Work item: In the text headed "Spiritual Exercise," how many aqua fitness classes does Gary Sawyer teach each week?

Given text:
::::

Spiritual Exercise
Sisters of Charity of Cincinnati
Associate Brother Gary Sawyer has had a varied, nearly 40-year career in education—from pre-school to college—and now he’s teaching 10 aqua fitness classes each week to people of all ages at community centers in Denver, Colorado.
For Gary, swimming “is where I meet God most deeply and most presently, and it’s become my spiritual exercise.” He noticed that as he swims laps each day, he finds himself praying for particular people or groups of people with each lap. That practice was “such a place of peace and intimate connection with each one of the people or groups of people on my list,” he said. “I would ask God to bless the intended each time. That has grown to a centeredness where God and I together bless them.”
He finds that the charism of St. Elizabeth Ann Seton uniquely fits in with his aqua fitness classes. He ends each session with a call to gratitude and a reminder to love those near and far, and, in the “Culture of Charity,” to seek and give forgiveness when and where needed.

::::

Data supplied:
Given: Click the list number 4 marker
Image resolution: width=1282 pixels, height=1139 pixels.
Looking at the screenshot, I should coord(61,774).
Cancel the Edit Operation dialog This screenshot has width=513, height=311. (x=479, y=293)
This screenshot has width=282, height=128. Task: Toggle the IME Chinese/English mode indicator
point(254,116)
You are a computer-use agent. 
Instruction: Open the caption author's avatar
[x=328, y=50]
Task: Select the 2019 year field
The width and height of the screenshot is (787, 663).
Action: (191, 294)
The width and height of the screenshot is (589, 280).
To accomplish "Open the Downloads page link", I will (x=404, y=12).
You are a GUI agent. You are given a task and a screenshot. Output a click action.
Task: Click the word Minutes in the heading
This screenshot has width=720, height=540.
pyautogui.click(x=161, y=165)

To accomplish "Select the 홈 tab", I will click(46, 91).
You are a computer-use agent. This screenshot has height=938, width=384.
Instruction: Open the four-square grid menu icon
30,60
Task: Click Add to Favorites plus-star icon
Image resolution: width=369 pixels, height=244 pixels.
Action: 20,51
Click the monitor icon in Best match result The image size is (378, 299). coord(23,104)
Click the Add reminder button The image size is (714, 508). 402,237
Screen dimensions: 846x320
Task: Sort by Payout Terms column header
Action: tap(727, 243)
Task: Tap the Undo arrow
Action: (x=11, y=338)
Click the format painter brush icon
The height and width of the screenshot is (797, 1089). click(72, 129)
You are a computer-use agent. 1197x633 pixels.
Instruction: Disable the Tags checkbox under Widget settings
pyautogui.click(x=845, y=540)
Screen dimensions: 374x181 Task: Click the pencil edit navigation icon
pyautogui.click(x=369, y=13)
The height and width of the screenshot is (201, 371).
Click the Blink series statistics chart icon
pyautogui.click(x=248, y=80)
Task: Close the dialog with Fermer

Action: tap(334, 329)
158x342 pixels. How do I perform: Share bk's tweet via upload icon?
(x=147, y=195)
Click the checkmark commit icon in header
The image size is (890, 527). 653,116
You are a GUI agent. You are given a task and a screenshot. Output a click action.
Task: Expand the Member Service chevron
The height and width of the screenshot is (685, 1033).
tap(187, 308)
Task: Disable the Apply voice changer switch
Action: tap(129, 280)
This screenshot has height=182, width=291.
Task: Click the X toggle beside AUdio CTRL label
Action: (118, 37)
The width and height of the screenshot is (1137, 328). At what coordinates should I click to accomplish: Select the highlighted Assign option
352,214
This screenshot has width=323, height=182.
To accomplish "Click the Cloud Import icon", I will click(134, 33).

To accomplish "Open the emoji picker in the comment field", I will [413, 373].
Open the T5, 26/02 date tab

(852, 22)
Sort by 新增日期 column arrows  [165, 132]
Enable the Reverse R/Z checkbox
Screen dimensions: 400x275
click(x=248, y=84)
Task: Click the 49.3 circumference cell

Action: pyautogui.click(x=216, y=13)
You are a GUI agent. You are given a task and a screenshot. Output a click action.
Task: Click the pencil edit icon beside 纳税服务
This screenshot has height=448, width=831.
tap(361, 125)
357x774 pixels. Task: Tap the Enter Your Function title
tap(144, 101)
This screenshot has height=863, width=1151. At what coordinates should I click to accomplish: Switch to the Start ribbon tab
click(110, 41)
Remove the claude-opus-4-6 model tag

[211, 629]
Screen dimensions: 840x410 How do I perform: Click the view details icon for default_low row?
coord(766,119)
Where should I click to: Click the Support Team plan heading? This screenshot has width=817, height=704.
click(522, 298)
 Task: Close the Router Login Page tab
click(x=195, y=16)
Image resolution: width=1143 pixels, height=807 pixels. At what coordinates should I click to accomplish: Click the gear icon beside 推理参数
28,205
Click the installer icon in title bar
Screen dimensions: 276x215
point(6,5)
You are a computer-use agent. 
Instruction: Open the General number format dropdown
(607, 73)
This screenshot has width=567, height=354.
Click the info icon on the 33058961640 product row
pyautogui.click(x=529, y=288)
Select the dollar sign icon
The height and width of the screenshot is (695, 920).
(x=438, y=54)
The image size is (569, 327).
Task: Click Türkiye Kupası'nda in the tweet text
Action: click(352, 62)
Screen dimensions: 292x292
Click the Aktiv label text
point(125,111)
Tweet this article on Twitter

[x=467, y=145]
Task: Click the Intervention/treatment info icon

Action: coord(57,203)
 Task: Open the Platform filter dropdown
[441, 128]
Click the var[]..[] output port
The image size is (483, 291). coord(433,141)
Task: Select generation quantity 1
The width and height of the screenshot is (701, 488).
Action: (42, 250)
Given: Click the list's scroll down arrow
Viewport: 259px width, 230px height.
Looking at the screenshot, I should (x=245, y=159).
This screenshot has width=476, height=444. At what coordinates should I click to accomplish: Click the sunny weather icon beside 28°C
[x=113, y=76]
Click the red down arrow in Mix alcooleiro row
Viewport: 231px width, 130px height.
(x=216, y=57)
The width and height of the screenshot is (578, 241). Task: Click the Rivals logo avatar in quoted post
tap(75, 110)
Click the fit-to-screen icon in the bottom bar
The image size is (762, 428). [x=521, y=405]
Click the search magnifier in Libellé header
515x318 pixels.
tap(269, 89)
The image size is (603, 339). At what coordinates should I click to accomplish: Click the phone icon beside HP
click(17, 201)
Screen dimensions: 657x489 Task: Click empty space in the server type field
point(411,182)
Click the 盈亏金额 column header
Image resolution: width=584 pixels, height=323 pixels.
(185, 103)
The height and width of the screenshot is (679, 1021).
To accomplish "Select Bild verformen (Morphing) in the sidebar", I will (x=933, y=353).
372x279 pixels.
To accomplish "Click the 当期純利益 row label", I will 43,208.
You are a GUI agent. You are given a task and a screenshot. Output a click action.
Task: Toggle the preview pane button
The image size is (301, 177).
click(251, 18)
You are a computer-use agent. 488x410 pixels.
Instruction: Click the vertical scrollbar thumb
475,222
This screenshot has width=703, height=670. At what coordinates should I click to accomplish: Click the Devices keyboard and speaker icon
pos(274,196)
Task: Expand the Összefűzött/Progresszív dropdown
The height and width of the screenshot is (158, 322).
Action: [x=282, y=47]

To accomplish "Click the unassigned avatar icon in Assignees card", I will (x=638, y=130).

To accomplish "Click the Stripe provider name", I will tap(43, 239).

::::

Result: He teaches 10 aqua fitness classes each week.